Allerdings wird es noch dauern, bis Gemini in weiteren Produkten des Unternehmens eingesetzt wird, in denen es hilfreich sein könnte. In der Google-Suche, im Browser Chrome und auch in Googles Werbediensten wird es noch Monate dauern, bis es so weit ist. Die Ultra-Variante wird zuerst auch nur ausgewählten Kunden, Entwicklern, Partnern und Sicherheitsfachleuten »für frühe Experimente und Feedback« zur Verfügung stehen, bevor »Anfang des Jahres« ein größerer Kreis das Modell wird nutzen können.

Zuvor ist Google noch mit Schutzmaßnahmen beschäftigt. Interne und externe Expertinnen und Experten, teilte das Unternehmen mit, hätten Gemini bereits ausgiebig gehackt, um potenzielle Sicherheitsrisiken bis hin zu autonomen Handlungen der KI zu erkennen. Auch toxische, einseitige oder faktisch falsche Inhalte soll Gemini möglichst nicht erstellen oder akzeptieren. Finetuning und menschliches Feedback sollen, wie es im Übrigen auch bei OpenAI üblich ist, das Modell anschließend zuverlässiger und alltagstauglicher machen.

Ob und wie lange Google mit Gemini einen Vorsprung gegenüber OpenAI erreichen könnte, ist daher fürs Erste nicht zu beantworten. Die Vorstellung von ChatGPT vor etwas mehr als einem Jahr wird mitunter als »iPhone-Moment der KI« beschrieben – Google hingegen streckt seine KI-Momente weiterhin auf Monate. Und wie zufällig kündigte Microsoft einen Tag vor Googles Neuvorstellung ein großes Upgrade seines KI-»Copilot«  an: »Bald« schon werde dahinter das neue OpenAI-Modell GPT-4 Turbo stecken und dadurch unter anderem multimodaler arbeiten können.

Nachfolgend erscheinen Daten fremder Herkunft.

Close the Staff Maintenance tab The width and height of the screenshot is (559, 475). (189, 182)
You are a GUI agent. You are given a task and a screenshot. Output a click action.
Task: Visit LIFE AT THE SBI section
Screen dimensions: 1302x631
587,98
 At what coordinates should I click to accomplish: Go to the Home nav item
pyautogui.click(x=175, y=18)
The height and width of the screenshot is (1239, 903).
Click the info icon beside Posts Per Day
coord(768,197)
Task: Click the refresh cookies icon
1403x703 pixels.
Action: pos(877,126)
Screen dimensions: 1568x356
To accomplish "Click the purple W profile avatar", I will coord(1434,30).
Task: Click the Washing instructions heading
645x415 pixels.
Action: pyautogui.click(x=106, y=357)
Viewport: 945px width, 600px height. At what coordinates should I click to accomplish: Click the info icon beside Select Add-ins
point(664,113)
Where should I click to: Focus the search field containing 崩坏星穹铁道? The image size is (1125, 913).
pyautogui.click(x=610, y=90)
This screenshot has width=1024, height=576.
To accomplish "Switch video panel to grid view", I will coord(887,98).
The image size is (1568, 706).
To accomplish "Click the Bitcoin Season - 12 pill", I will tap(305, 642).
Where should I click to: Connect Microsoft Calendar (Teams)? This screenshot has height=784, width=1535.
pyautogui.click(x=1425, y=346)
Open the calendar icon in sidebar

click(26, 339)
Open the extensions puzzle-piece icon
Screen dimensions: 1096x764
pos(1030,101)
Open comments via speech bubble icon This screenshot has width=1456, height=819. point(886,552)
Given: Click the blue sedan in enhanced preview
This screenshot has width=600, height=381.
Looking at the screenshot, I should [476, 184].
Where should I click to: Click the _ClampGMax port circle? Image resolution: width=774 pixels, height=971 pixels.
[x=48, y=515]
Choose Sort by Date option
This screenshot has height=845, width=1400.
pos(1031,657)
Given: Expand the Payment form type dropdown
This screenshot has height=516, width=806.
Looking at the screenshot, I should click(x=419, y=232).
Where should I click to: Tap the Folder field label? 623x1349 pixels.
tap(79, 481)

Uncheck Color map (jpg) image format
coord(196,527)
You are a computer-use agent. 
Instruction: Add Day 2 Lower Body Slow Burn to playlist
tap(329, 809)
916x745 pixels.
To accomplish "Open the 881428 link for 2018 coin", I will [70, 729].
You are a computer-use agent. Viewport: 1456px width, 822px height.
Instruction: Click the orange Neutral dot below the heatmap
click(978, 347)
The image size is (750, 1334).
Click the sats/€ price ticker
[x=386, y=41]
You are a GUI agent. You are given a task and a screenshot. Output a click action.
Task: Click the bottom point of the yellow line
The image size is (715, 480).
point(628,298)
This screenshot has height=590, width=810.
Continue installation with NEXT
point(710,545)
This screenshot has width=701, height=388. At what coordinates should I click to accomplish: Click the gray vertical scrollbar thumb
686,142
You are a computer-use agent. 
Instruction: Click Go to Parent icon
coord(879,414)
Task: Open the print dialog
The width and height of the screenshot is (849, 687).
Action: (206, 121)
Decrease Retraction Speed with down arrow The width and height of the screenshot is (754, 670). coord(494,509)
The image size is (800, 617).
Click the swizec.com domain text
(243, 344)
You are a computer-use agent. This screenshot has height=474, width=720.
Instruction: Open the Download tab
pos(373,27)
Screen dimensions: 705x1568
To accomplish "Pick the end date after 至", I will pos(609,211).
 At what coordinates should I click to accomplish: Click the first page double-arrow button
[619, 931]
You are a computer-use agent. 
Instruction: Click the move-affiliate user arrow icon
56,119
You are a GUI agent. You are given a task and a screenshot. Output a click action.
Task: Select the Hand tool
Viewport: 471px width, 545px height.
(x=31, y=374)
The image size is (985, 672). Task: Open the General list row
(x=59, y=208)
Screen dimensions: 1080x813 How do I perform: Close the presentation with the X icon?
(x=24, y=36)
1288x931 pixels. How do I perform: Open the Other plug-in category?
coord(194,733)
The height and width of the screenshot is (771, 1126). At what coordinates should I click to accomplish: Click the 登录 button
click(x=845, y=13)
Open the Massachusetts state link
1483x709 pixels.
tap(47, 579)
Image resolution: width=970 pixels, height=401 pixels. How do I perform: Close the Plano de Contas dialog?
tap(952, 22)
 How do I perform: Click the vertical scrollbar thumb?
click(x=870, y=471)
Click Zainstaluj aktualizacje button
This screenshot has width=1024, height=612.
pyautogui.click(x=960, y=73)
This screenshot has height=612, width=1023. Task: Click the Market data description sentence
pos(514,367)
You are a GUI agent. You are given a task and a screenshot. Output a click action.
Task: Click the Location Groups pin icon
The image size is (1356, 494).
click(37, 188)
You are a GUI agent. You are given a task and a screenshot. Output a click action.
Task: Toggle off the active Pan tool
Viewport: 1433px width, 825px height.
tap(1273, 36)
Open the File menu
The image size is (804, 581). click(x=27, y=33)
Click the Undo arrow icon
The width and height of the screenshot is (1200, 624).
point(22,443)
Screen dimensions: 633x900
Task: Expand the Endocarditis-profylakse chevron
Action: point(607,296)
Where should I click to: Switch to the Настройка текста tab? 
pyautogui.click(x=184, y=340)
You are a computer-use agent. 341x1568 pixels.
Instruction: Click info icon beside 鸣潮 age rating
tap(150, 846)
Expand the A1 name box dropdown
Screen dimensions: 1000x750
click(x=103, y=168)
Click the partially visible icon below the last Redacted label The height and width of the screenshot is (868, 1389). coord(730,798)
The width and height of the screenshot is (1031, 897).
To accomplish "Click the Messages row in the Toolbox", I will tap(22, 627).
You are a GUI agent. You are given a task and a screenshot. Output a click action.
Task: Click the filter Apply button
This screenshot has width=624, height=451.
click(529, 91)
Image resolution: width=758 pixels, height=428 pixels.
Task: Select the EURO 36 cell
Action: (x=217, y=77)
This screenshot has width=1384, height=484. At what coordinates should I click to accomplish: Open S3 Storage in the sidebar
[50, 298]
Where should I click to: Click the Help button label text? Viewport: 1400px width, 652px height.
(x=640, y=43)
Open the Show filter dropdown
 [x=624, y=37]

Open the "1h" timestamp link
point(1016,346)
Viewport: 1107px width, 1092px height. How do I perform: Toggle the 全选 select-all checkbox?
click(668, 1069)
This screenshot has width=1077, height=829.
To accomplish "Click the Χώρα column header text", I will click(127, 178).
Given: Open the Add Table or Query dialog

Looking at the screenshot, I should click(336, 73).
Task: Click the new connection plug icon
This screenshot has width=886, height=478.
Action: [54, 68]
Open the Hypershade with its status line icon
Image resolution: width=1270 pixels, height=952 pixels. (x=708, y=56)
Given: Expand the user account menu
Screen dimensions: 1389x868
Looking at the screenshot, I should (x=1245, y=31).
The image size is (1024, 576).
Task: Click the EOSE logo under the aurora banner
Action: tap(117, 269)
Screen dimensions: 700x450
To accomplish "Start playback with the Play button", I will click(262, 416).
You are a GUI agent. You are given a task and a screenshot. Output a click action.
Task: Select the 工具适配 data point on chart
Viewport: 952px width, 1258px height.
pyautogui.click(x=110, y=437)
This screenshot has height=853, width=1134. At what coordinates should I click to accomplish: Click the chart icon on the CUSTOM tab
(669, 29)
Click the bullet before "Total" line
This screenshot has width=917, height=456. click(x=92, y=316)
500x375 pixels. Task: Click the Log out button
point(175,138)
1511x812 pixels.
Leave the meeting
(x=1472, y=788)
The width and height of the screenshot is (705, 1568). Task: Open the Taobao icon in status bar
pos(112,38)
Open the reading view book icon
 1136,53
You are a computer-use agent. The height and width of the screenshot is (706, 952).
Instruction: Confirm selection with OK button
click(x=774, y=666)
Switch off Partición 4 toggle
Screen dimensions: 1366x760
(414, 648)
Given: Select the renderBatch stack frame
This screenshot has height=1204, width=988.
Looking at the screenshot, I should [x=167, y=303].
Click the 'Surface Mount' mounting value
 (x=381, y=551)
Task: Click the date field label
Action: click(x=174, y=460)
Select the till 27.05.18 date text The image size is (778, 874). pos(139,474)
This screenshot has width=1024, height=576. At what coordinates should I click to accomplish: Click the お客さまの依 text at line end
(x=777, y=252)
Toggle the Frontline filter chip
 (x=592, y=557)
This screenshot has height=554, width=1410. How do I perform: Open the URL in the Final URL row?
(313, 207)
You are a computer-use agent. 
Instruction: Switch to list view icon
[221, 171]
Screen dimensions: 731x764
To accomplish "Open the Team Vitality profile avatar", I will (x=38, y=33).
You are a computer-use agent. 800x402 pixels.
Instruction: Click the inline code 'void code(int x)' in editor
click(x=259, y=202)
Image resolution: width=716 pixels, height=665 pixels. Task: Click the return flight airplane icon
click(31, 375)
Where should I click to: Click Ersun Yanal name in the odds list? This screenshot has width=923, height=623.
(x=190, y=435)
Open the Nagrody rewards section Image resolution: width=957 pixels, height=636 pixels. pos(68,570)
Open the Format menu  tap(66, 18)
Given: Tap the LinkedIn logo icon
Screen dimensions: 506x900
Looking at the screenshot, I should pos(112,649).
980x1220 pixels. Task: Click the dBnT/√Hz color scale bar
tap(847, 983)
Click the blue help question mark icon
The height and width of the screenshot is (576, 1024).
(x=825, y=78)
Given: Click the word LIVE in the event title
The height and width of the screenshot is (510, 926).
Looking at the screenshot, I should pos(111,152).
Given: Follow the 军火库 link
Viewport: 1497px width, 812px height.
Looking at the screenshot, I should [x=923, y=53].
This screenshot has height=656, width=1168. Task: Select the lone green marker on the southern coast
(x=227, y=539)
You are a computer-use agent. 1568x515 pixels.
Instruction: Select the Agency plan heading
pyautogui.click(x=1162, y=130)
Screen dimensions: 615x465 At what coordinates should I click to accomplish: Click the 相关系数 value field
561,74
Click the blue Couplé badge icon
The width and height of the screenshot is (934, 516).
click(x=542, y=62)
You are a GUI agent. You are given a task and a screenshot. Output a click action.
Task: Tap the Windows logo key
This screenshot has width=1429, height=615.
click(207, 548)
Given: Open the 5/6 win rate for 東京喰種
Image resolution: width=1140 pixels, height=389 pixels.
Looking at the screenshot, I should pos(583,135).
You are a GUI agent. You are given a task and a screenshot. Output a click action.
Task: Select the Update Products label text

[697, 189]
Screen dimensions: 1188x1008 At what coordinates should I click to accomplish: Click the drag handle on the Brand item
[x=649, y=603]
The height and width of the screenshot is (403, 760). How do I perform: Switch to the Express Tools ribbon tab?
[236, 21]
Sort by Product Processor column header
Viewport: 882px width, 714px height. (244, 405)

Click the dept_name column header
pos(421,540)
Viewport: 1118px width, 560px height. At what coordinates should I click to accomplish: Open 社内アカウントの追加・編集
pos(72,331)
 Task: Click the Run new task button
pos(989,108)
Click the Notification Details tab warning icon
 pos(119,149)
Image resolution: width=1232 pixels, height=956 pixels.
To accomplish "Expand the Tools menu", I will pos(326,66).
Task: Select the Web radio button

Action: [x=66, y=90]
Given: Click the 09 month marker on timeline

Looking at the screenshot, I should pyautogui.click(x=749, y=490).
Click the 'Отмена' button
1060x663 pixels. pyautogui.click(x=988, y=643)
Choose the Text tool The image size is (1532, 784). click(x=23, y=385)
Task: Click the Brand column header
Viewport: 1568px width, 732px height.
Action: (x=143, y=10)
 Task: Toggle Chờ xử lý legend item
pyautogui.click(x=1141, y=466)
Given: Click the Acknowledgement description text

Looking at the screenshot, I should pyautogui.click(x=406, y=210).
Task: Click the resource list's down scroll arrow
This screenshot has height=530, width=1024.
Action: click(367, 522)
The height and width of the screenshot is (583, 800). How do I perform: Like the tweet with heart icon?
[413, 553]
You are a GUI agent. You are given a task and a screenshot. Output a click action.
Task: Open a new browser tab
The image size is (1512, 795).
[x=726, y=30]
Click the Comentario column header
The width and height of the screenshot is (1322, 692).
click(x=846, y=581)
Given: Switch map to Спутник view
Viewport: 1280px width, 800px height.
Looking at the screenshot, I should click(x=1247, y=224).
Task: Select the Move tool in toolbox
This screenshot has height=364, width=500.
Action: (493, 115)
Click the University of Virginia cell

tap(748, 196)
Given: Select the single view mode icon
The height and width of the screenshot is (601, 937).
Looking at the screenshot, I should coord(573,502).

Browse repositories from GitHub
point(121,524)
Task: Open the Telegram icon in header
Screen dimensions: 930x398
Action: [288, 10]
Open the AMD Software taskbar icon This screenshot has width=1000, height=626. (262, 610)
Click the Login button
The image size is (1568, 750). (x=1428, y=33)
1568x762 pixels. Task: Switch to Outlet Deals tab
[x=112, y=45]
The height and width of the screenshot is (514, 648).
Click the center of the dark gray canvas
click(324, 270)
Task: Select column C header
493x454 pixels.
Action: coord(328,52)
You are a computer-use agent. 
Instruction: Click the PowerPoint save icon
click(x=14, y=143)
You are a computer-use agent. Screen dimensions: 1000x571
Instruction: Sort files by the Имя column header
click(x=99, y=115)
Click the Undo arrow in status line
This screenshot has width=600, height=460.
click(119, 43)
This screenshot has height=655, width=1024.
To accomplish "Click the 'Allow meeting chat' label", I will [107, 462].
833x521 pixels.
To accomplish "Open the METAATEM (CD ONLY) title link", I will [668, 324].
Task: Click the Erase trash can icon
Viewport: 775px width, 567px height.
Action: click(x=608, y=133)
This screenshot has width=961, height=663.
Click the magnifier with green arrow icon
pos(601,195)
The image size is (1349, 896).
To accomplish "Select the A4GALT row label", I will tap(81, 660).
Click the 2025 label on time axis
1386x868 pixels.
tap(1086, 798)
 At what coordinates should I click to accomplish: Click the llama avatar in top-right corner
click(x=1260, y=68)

Anmerkung der Redaktion: In einer früheren Fassung dieses Artikels hieß es, Google habe noch keinen Zeitpunkt für die Bereitstellung von Gemini Nano im Pixel 8 Pro genannt. Das ist falsch, das KI-Modell steht ab sofort für das Smartphone zur Verfügung. Wir haben den Satz korrigiert.